- Source material
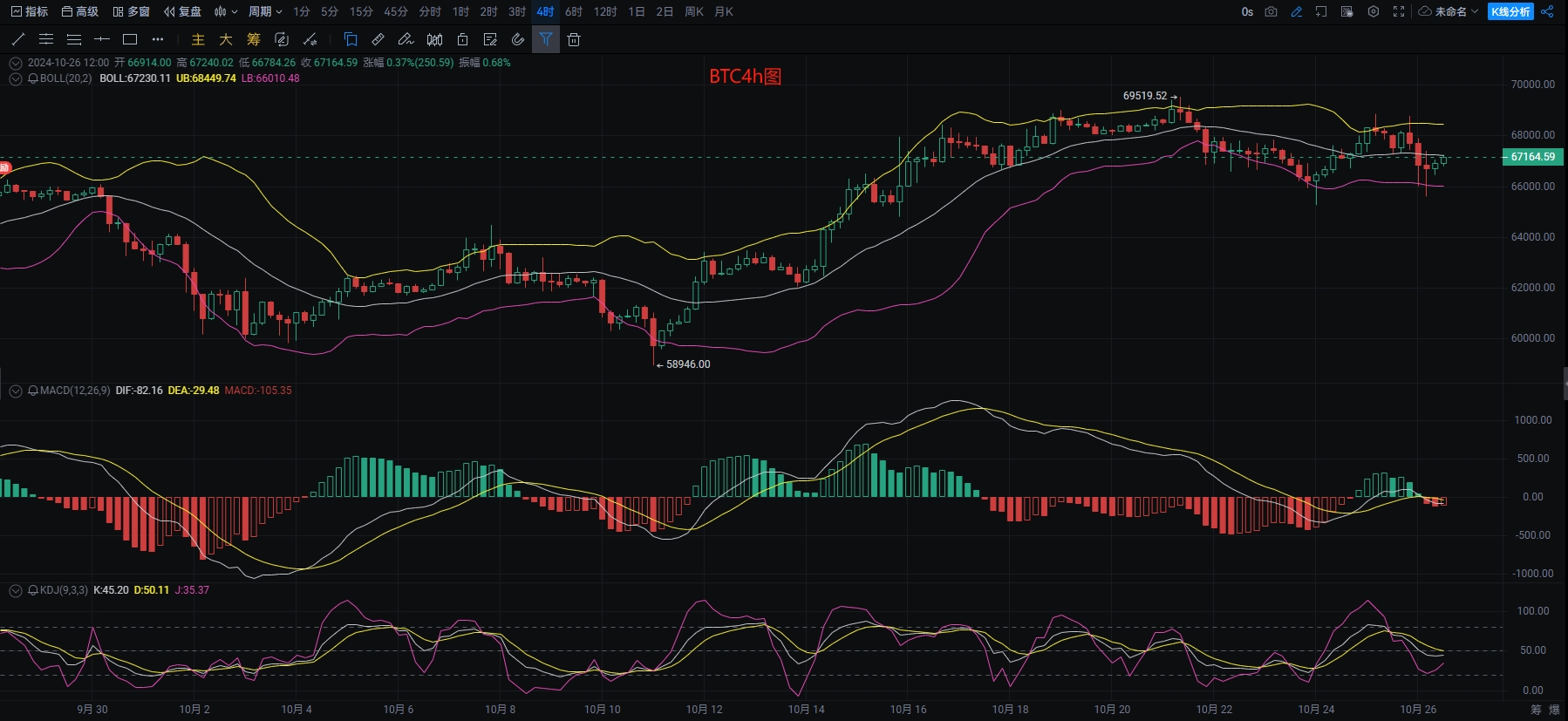Click the camera screenshot icon

1271,11
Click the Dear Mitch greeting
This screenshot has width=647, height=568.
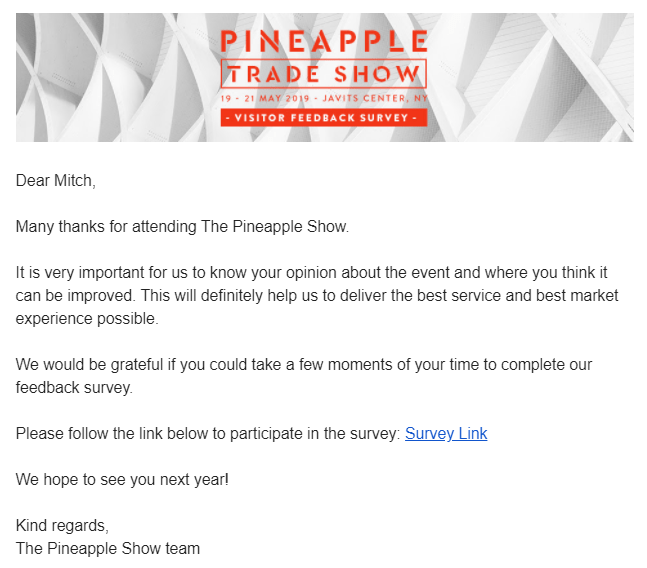point(56,181)
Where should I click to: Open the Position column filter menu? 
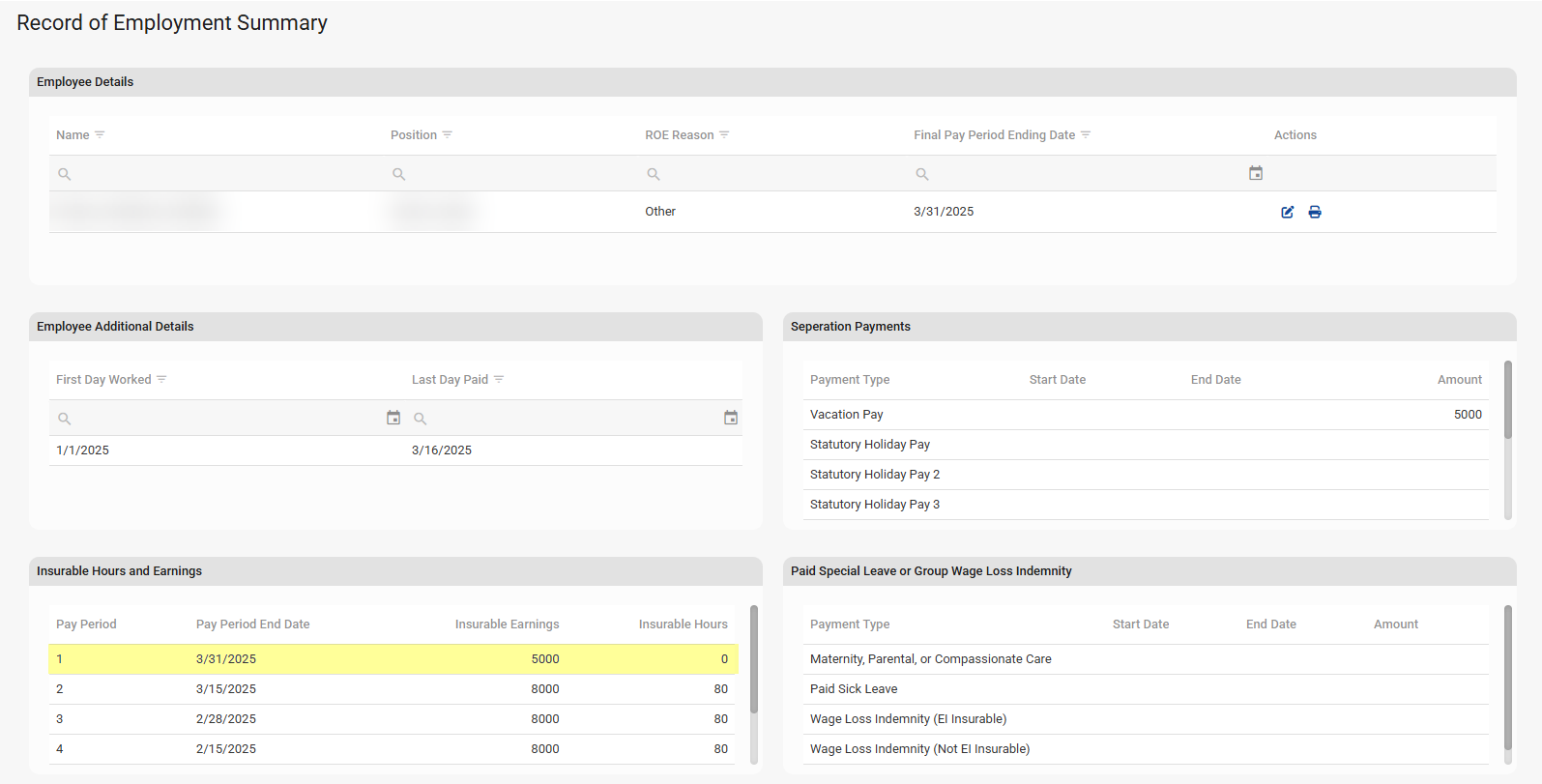coord(447,134)
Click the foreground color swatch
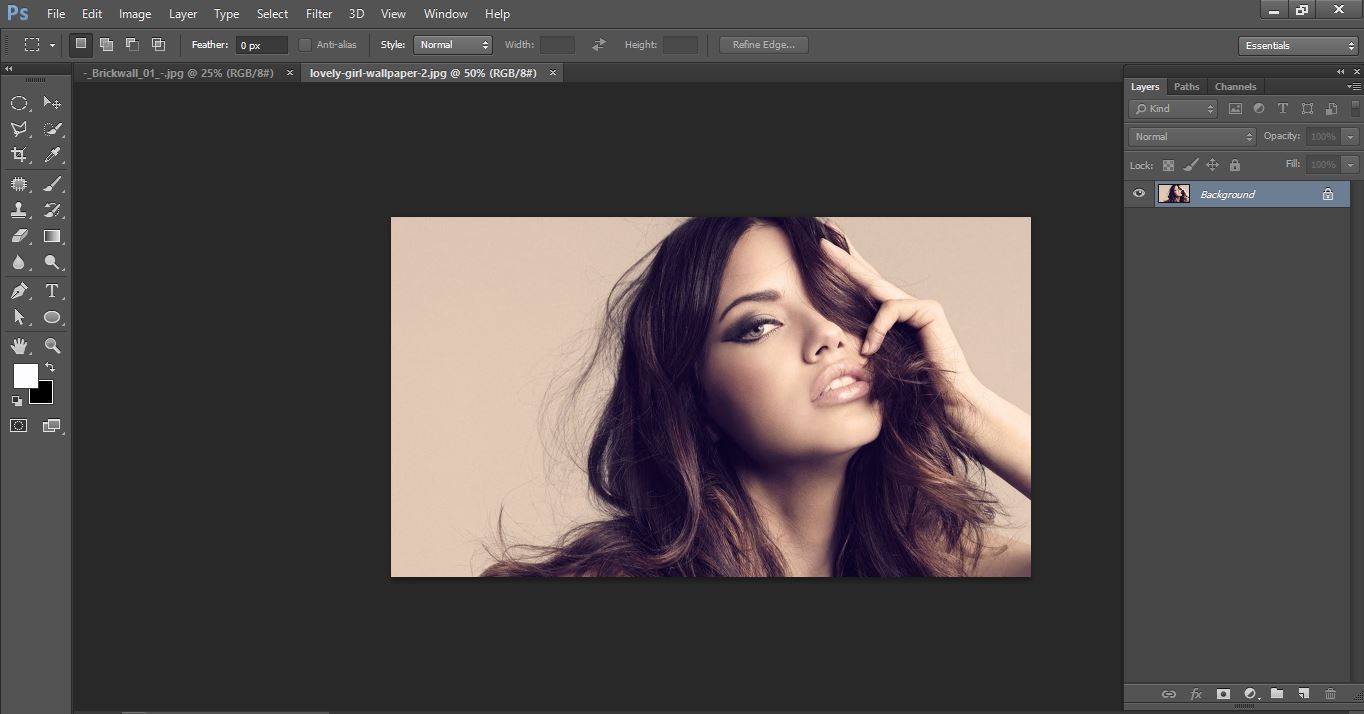The width and height of the screenshot is (1364, 714). click(x=24, y=377)
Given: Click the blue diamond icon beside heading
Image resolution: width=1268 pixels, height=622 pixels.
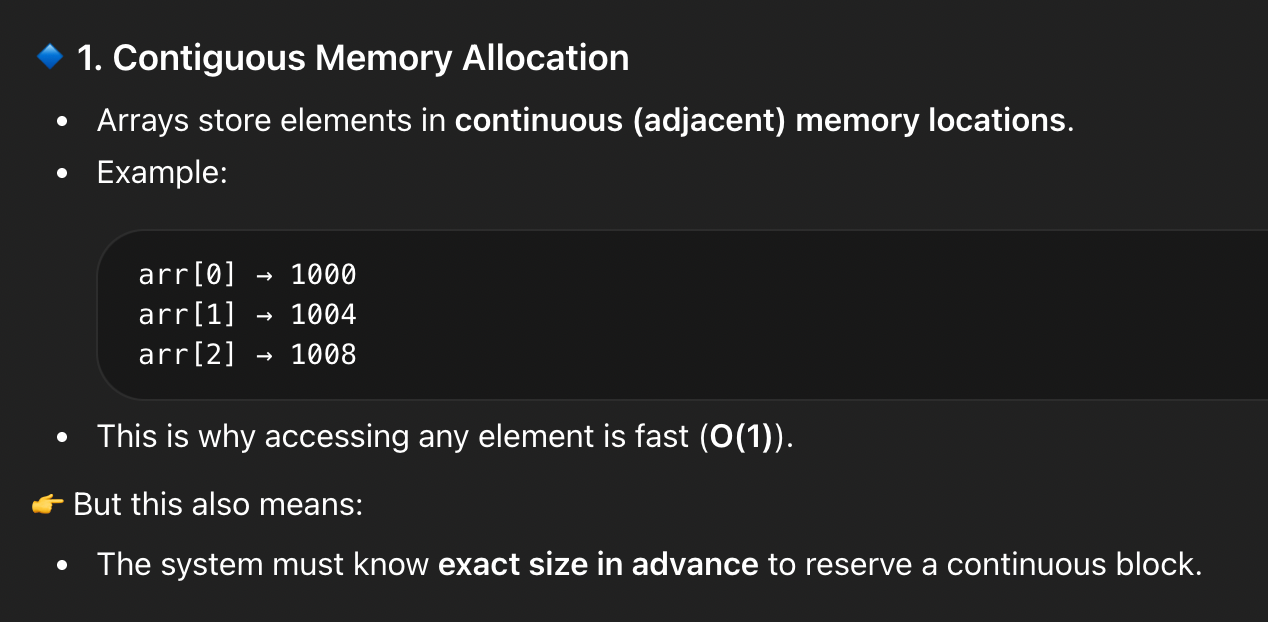Looking at the screenshot, I should (49, 57).
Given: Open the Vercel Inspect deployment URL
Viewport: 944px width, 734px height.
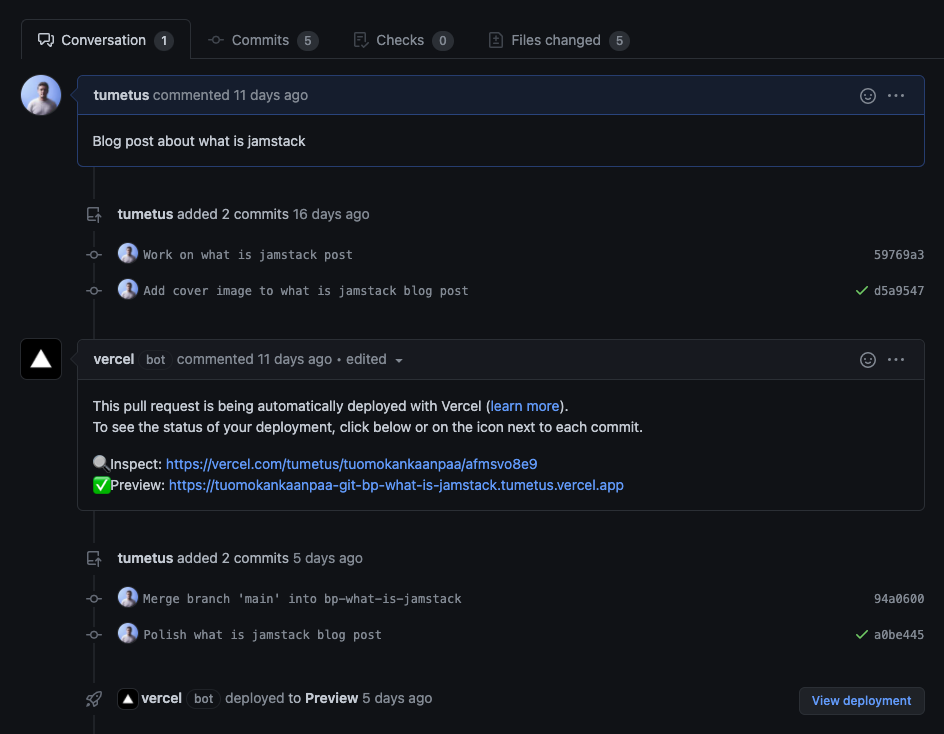Looking at the screenshot, I should [351, 464].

- Exercise description
Where in the records does the word "Given" appear? Copy each line that holds it.

- Task response
Given: Click the blue diamond icon beside heading
Given: Open the Vercel Inspect deployment URL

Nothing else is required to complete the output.